Though these expressions were mere dicta in so far as they supported the claim of the defendant that he was a rectifier, the only ques*576tion being whether he was a distiller, we quote tnem because we think the things which Judge Swing declared the defendant in that case might lawfully do are things belonging to the business of rectification. The word “rectifiers” is to receive its legal and not, necessarily, its etymological, meaning. Rectification of distilled spirits, in the legal sense, means any process, exclusive of “original and continuous distillation from mash, wort, or wash, through continuous closed vessels and pipes, until the manufacture thereof is complete,” by which the spirits are separated from the substance with which it is mixed or combined. The rectifier may take the raw spirit of the distiller, and, by repeated processes of distillation, separate the spirit from the oils and impurities left in it by the distiller; or he may take the refuse material of the manufacturer of ginger or vanilla extract, saturated with alcohol, and by distillation separate the spirit from that material. The latter process is that of the defendants in these three cases. To hold it to be rectification within the meaning of the law is in harmony with the views of Judge Swing, above quoted, which were expressed as early as 1876, as well as with the views expressed in a train of decisions of the Treasury Department from 1900 down to the present time.
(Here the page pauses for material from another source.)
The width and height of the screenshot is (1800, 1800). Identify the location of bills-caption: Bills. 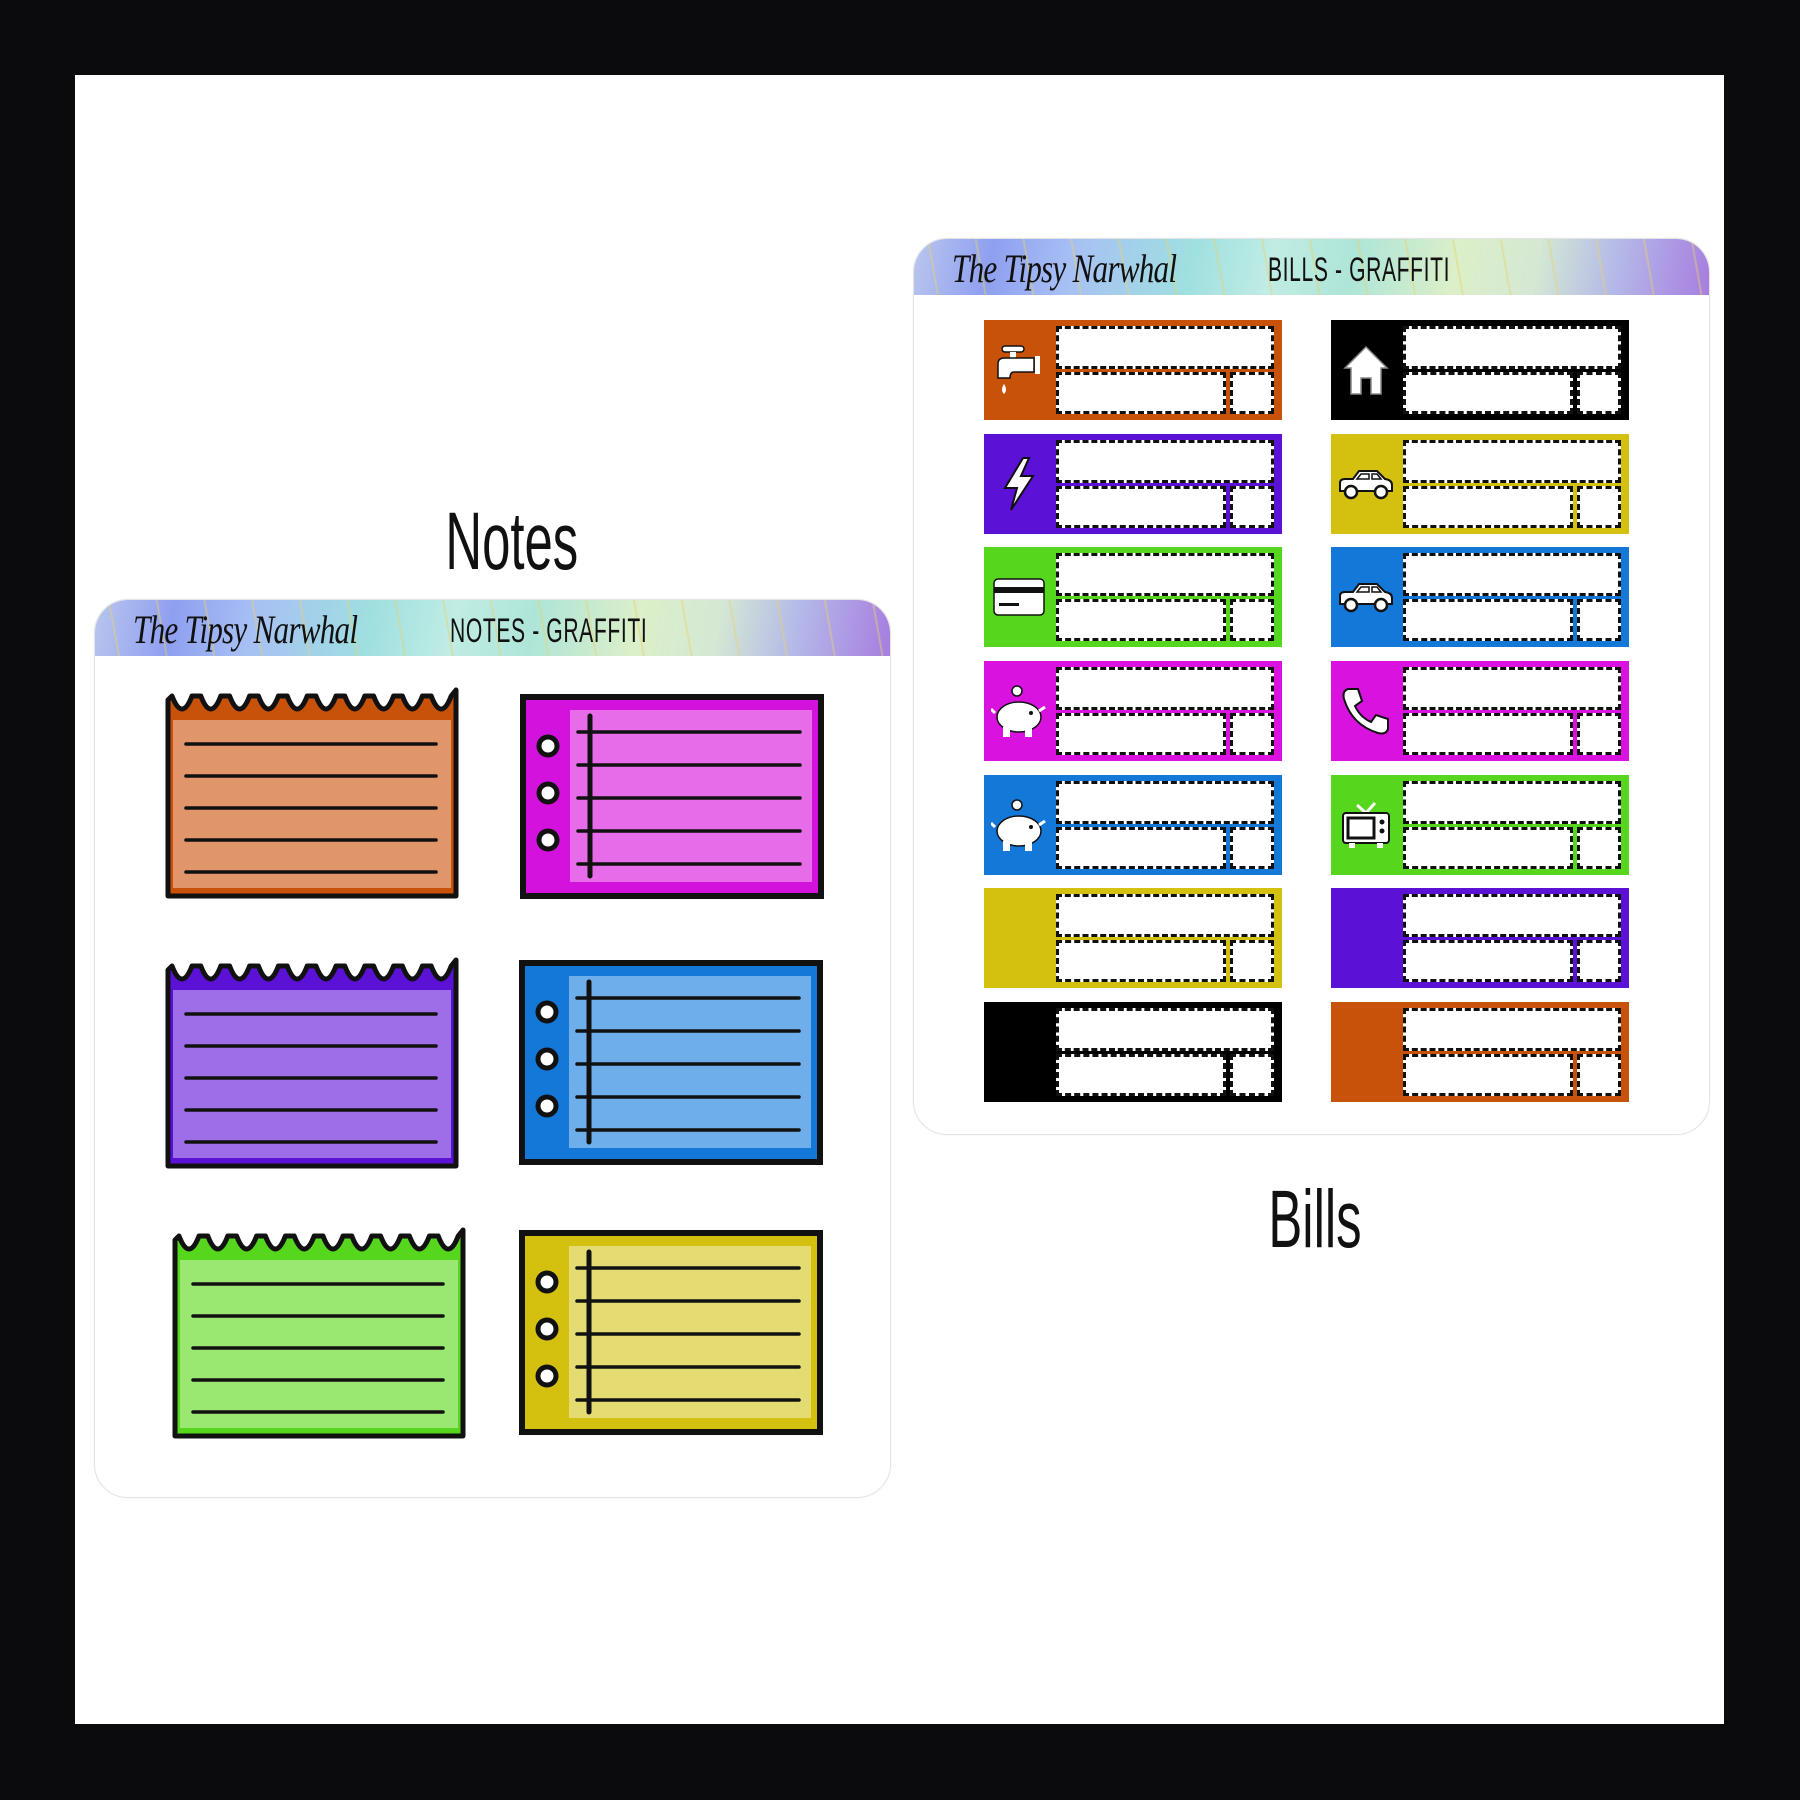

[2] But it is contended by the defendants that, though they be rectifiers within the meaning of the third subdivision of section 3244, they are exempted from the special tax imposed by that section by the provision of section 3246 (U. S. Comp. St. 1901, p. 2103) that no special tax shall be imposed “upon apothecaries as to wines or spirituous liquors which they use exclusively in the preparation or making up of medicines.” The exemption does not embrace one who recovers alcohol from a substance with which it has been previously mixed. Such a person is not one of the “apothecaries” referred to in the exempting clause. The third subdivision of section 3244 applies, inter alia, to certain compounders of spirits with other materials, and declares that they shall be regarded as rectifiers; but the exempting clause of section 3246, in effect, provides that no compounder who is an apothecary shall be liable for the special tax as to any spirits which he uses exclusively in the preparation of medicines. The recovery of spirits from the dregs of the vanilla bean or ginger root is not the business of an apothecary; the use of spirits in compounding medicines is. The exempting clause relates to the latter and not the former business.

After careful consideration we have reached a conclusion in substantial accord with that of Judge Holland in United States v. S. Twitchell Co. (D. C.) 184 Fed. 525; United States v. Hance (D. C.) 184 Fed. 528; and United States v. Smith, Kline & French Co. (D. C.) 184 Fed. 534.

The judgments of the District Court are therefore affirmed, with costs.